En silencio, con premeditada virulencia, el invasor recorre la zona que pudiera ser más vulnerable, aquella superficie descuidada, ese plano afectado, aquel órgano de apariencia endeble. Se refugia entonces el invasor en algún recoveco que lo mantenga invisible, que le permita recobrar fuerzas, asentarse, permanecer latente y, pronto, multiplicar su ejército de avanzada, de uno a dos, de dos a cuatro, de cuatro a ocho, hasta saberse imbatible cuando llegue la hora de emprender el asalto final.
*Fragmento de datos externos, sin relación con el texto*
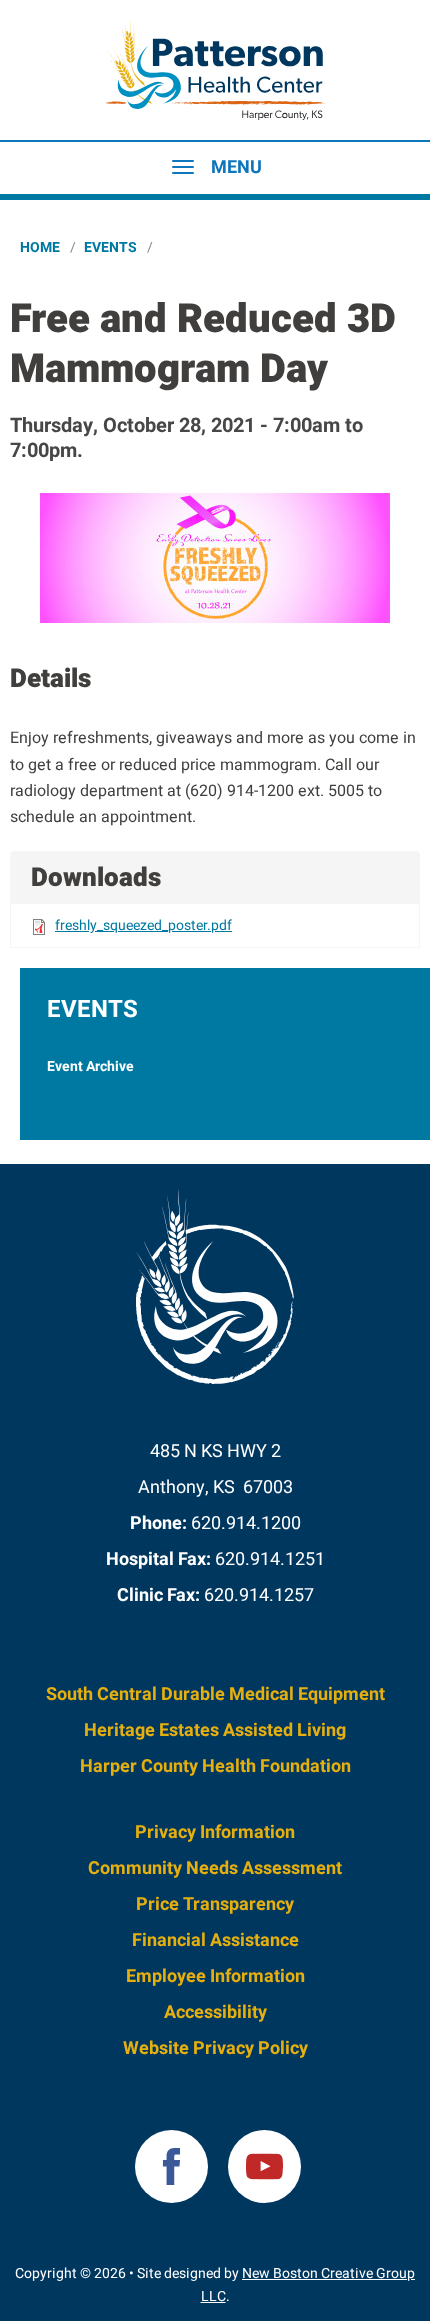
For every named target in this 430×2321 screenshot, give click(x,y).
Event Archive (90, 1066)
Un día cualquiera, robustecido, seguro de sus posibilidades, abandona ese nido macabro y ataca. Al principio, sus movimientos son perezosos, taimados, tal como suelen llevarse a cabo las ofensivas de los verdaderos estrategas y, también, curiosamente, las de los cobardes.
Sin embargo, a pesar de las precauciones que tome el invasor, siempre habrá algo o alguien que delate o detecte su presencia: un síntoma, un sabio, alguna extraña intuición, un movimiento en falso. Solo entonces, ubicado, definido el lugar en que anida, la víctima comprenderá que se ha convertido en una víctima, que ha sucumbido a un asedio silencioso, que ha caído en una emboscada. Y a partir de ese instante todo dependerá del tiempo, o de implacables designios divinos o, quizá, de los inciertos ragateos del destino. Y habrá también, por supuesto, quien logre derrotar al invasor, aquel que pase heroicamente de víctima a victimario, pero serán casos excepcionales, verdaderas hazañas de aquellos que se consideraban vencidos.
Pero hay ocasiones en que el invasor no ataca desde dentro, ni lo hace de forma planificada, sino que actúa con arrebato e improvisación, con brutalidad o al menos con torpeza, cuando no con sevicia y maldad. Hay momentos en que el invasor ataca sin haber previsto el campo de acción ni haber identificado un sujeto particular para el asalto. En esos momentos fugaces, normalmente violentos, el invasor se apodera de la mente de otro individuo al que le resulta sencillo gobernar, y como resultado de aquel gobierno, de esa furtiva y repentina conquista, de aquel instante de insensatez o de perversidad, se devela sobre alguien más, en una esquina, en cualquier calle, en la noche o en el día, en la puerta de un bar o en la plácida calma de un templo vacío, un gigantesco, incomprensible telón negro que lo envuelve todo.
El invasor ha adoptado en los últimos días distintas e inexplicables formas. Una de ellas fue la del asaltante furtivo que trabaja de modo sigiloso, discreto, para llevarse intempestivamente a una madre joven, amiga y esposa, que iba apenas a medio camino. En otros casos tomó la forma de un usurpador fugaz e implacable, cerril, brutal e inesperado, un invasor sin rostro que en esa vorágine incoherente e inapelable se llevó el espíritu de una mujer abnegada, abuela y madre, y en otro lugar más lejano, una madrugada, interrumpió el viaje, que apenas había empezado, de un joven estudiante.
A la memoria de Nani, Cecilia y Emilio.